> _WHAT THE TASK REQUIRES_:
For every line below, restate it exactly and drop the images.

(Collected data)

=== Begin Enclosure ===

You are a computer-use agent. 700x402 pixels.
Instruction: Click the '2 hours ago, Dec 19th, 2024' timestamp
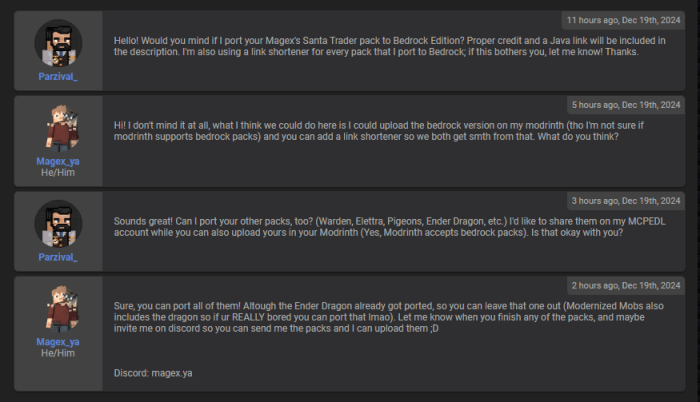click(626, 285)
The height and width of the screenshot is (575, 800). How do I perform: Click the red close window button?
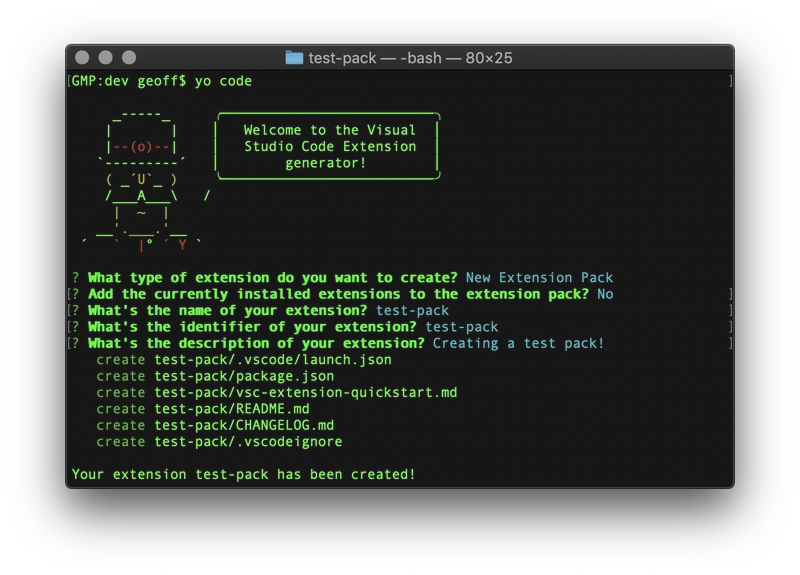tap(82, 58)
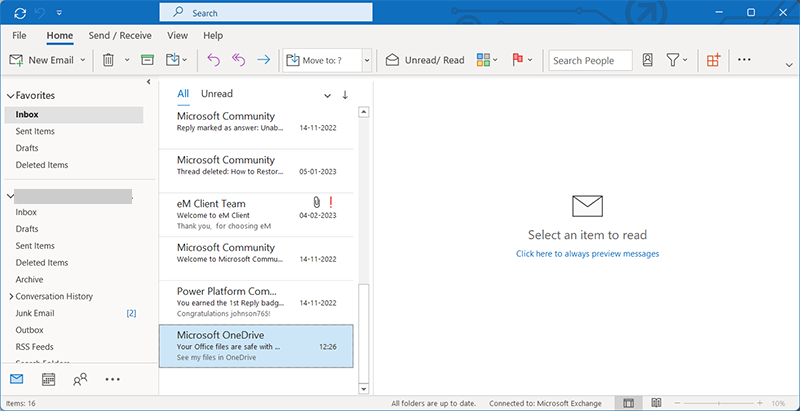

=== End Enclosure ===

> _SOLUTION_:
You are a computer-use agent. 700x402 pixels.
Instruction: Click the '2 hours ago, Dec 19th, 2024' timestamp
click(626, 285)
The height and width of the screenshot is (575, 800). How do I perform: Click the red close window button?
tap(82, 58)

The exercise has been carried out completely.